- What this task involves: Supply the number of lines in the listing below in which the word "avatar" occurs, and nothing else.

- Dataset records:
◆ ◆ ◆ ◆ ◆ ◆ ◆

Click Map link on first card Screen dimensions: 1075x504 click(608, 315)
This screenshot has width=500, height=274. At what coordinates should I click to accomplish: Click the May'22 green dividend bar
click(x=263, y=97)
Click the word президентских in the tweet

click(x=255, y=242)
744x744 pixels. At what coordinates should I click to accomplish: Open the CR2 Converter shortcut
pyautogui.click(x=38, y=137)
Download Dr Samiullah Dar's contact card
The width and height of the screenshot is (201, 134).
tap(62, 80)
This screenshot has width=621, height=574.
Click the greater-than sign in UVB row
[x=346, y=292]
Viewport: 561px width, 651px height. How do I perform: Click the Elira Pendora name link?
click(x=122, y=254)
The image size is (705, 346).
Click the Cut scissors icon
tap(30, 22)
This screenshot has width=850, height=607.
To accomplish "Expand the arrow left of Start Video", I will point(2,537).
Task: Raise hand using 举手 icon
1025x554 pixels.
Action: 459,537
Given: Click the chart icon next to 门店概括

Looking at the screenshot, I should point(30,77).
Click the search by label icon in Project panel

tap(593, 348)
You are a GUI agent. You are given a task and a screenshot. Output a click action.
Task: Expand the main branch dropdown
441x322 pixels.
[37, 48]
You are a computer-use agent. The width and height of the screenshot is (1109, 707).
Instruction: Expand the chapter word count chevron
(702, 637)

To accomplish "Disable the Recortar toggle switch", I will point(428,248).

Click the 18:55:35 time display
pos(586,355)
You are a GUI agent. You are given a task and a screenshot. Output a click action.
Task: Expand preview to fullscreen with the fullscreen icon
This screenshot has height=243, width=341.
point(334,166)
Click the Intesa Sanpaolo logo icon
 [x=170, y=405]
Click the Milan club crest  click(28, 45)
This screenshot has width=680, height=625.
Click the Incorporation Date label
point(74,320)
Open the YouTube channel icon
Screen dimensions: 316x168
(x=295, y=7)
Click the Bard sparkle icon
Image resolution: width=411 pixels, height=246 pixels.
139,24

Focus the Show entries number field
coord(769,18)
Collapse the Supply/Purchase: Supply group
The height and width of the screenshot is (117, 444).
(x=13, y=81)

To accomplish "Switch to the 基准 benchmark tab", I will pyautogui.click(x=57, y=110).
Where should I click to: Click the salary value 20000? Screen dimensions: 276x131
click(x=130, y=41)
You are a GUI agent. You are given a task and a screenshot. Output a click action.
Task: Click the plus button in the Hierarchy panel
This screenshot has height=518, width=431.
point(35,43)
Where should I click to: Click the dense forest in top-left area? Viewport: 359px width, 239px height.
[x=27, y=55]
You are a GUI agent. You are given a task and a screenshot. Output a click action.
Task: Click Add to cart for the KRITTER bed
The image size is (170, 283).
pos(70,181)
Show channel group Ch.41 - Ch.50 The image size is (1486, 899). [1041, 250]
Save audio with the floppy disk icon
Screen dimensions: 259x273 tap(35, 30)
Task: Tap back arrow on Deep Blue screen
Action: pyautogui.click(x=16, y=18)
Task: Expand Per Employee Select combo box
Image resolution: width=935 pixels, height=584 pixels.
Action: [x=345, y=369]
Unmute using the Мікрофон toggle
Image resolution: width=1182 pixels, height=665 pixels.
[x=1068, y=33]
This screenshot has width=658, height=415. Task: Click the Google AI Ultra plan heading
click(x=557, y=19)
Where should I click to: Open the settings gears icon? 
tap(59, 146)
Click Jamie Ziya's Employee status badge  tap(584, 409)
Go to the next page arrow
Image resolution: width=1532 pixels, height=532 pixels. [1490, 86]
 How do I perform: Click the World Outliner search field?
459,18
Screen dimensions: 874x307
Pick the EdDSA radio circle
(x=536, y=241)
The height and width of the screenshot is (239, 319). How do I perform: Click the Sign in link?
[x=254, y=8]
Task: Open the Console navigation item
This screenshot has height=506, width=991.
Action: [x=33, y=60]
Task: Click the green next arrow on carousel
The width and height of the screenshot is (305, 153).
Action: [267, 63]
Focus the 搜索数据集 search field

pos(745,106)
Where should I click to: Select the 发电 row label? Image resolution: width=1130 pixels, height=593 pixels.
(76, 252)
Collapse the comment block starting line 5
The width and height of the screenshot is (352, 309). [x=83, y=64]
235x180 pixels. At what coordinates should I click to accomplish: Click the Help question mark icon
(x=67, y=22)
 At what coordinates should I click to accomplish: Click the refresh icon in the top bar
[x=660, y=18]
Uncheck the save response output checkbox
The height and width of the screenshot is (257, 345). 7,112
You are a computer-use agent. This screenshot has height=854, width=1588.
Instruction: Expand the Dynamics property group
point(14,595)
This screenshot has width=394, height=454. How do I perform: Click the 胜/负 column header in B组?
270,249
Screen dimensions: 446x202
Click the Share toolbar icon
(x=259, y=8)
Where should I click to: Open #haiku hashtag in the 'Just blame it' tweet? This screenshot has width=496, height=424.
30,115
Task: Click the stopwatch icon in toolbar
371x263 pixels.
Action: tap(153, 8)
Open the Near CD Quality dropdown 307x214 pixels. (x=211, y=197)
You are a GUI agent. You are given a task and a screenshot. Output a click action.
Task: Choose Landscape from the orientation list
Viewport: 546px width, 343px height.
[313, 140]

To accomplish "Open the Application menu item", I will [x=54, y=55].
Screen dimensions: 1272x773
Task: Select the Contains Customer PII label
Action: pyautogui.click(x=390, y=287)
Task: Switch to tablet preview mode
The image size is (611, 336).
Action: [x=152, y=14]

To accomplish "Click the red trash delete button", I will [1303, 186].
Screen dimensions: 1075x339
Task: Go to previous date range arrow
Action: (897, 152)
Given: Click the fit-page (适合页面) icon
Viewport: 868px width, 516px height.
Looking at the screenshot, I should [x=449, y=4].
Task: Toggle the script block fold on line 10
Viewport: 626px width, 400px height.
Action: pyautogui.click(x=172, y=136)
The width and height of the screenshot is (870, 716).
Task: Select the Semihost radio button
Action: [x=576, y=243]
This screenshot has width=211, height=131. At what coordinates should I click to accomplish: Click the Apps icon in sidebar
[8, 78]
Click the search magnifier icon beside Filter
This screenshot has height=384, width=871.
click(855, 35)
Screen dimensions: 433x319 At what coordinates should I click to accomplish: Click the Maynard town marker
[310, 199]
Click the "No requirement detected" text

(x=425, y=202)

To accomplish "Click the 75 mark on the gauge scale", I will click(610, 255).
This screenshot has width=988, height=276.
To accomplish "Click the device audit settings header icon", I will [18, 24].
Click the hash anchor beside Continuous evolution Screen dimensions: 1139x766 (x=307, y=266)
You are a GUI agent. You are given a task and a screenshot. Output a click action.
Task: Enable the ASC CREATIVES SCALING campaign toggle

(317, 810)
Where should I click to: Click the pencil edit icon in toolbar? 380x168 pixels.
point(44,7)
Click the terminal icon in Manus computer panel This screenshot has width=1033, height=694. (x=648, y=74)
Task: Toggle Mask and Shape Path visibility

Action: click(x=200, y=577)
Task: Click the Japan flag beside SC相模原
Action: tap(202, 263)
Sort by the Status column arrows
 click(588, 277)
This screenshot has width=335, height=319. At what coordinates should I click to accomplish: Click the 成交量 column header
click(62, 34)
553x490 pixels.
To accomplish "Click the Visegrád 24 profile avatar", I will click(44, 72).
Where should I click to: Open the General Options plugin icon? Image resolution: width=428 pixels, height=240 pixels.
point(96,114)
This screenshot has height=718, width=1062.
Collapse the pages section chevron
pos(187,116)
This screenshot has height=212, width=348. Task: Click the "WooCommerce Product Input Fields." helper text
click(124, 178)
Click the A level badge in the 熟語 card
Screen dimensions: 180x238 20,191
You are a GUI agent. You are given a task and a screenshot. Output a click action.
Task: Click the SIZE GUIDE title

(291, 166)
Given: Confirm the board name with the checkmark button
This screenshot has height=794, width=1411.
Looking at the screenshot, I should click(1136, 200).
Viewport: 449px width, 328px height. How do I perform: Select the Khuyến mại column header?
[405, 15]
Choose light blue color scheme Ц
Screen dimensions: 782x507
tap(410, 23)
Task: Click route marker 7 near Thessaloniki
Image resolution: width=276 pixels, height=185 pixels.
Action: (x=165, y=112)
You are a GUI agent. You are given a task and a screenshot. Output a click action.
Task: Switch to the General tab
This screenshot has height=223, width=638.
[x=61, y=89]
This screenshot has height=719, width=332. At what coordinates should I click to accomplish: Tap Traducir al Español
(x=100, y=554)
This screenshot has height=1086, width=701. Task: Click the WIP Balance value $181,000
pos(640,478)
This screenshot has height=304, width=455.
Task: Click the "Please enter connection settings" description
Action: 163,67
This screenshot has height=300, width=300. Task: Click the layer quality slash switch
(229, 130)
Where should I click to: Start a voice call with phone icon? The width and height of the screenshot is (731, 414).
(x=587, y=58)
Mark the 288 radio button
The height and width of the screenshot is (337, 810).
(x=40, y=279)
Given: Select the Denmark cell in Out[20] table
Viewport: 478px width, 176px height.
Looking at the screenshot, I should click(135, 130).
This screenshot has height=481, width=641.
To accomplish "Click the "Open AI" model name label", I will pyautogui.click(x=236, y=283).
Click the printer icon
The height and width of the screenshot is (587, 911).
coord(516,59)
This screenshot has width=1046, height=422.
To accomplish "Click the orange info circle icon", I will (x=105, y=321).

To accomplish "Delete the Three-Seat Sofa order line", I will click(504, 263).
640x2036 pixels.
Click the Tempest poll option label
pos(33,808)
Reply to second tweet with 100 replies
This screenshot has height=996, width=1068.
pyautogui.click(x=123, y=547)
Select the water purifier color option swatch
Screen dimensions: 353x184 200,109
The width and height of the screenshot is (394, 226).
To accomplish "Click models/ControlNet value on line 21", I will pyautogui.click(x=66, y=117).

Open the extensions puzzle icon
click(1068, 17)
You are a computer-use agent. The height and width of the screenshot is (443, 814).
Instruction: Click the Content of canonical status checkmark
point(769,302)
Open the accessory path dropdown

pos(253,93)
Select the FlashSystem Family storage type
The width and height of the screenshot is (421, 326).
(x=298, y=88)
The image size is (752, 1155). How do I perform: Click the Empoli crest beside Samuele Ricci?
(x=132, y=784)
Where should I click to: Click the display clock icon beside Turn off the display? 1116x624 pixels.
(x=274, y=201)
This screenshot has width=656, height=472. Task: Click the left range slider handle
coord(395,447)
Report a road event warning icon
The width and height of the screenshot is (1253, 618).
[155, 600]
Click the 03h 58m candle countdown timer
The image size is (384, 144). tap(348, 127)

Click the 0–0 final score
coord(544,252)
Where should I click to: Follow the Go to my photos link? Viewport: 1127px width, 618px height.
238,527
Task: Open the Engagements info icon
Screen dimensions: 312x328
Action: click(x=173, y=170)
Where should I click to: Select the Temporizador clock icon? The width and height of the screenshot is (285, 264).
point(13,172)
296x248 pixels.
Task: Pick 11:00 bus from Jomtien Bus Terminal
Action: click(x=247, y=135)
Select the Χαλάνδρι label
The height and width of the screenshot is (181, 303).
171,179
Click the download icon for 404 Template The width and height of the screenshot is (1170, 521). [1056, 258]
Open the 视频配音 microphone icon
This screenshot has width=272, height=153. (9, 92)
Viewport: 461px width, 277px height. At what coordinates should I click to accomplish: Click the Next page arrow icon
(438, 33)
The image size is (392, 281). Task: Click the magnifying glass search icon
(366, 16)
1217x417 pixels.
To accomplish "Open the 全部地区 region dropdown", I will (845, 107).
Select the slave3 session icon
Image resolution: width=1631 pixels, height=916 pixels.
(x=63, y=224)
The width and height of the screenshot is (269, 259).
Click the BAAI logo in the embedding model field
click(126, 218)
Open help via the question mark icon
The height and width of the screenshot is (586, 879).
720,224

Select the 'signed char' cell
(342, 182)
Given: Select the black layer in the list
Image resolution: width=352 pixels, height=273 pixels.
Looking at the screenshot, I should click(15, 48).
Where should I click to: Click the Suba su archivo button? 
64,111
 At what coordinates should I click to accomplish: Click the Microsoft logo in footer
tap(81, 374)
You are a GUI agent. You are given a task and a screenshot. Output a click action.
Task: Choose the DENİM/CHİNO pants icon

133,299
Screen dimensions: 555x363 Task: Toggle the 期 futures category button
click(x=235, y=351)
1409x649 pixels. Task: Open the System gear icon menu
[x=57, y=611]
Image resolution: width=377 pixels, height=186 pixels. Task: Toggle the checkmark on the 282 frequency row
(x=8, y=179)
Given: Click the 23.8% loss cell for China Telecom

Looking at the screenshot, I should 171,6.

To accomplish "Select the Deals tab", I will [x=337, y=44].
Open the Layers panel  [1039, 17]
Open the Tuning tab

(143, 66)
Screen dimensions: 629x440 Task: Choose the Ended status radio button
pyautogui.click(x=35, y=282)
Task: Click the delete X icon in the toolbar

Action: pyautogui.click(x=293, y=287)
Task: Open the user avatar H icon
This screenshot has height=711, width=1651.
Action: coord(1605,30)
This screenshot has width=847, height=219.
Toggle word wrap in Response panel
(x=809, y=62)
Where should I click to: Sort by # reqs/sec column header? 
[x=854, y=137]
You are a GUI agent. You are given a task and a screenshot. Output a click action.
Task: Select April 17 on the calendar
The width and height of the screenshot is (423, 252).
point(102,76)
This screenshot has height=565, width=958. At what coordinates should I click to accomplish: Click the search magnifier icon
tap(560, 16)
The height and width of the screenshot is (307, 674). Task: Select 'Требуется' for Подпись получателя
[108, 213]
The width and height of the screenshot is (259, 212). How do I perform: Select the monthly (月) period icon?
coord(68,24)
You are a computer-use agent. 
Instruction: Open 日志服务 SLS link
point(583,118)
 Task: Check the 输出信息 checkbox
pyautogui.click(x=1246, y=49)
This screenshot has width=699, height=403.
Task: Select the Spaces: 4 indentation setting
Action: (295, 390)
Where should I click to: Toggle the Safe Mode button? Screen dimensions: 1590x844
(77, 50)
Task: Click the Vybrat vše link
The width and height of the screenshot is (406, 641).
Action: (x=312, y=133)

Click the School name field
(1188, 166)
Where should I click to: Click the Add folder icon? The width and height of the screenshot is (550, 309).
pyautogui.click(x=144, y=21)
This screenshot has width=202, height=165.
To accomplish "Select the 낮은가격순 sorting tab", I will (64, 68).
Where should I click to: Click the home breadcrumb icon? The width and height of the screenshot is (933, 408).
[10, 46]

◆ ◆ ◆ ◆ ◆ ◆ ◆

- Exercise response: 2